- [WHAT IS REQUIRED]
After finding the line with "The height and" in the entries below, copy that line and each one after it exactly, through the last line, and omit pictures.

§ §

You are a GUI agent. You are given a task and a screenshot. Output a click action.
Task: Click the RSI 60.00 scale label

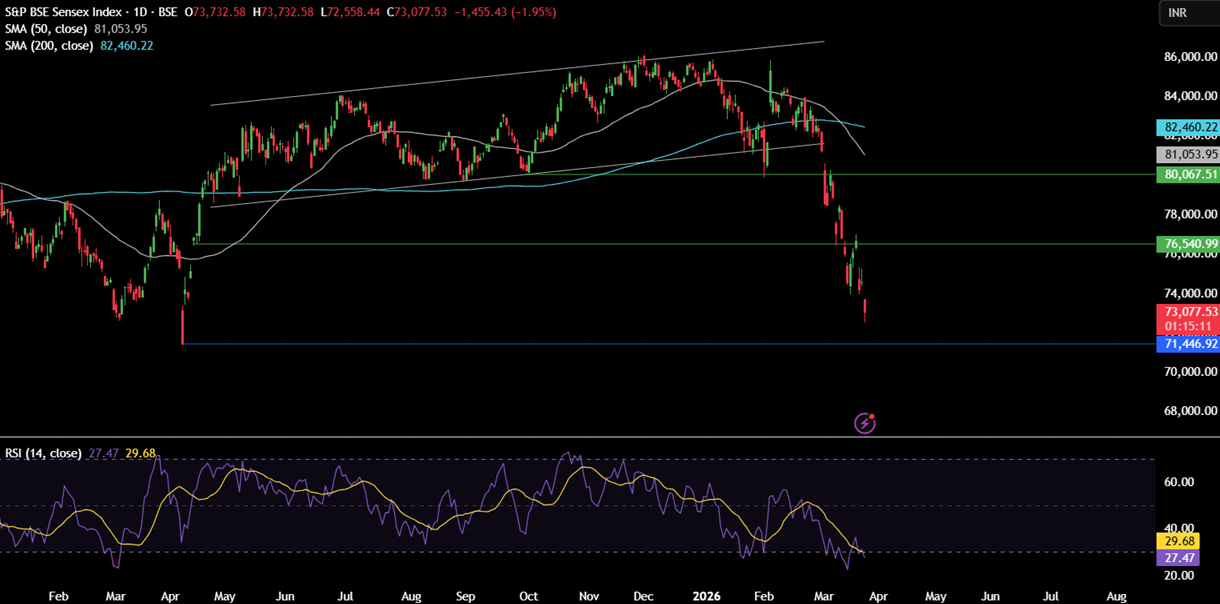pos(1179,482)
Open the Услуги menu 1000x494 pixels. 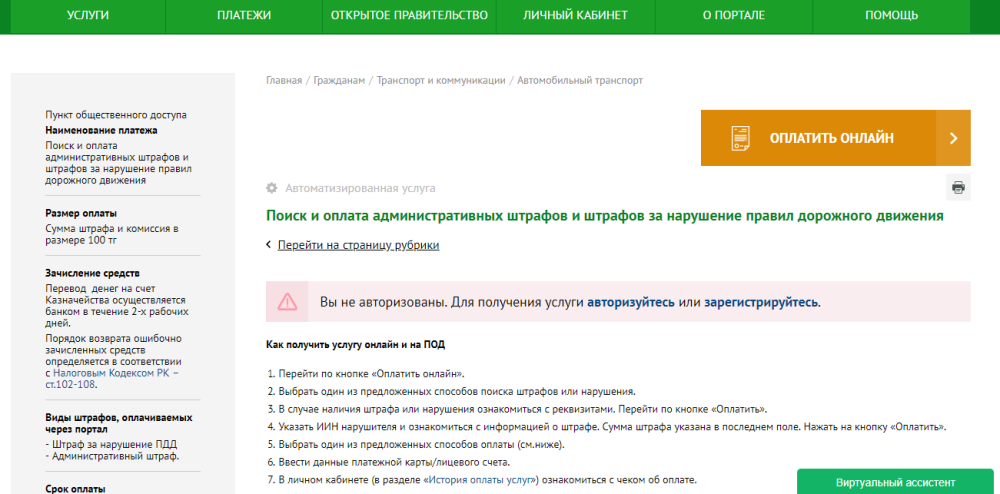(88, 15)
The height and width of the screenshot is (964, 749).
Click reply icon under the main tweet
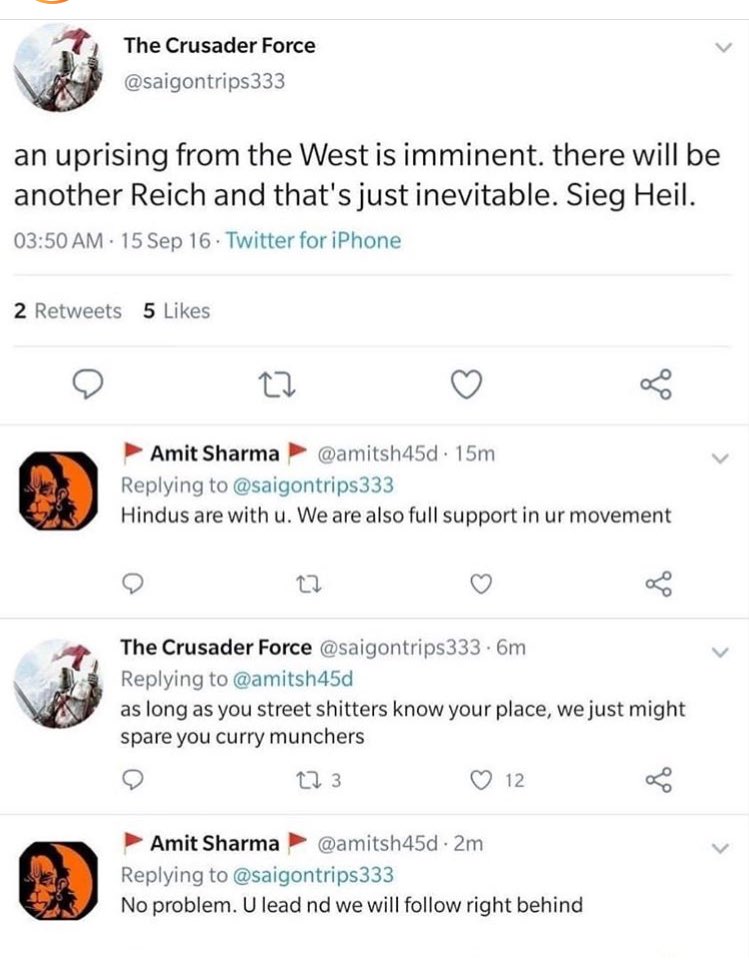(88, 384)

§ §

- [TASK SOLUTION]
The height and width of the screenshot is (964, 749).
Click reply icon under the main tweet
(88, 384)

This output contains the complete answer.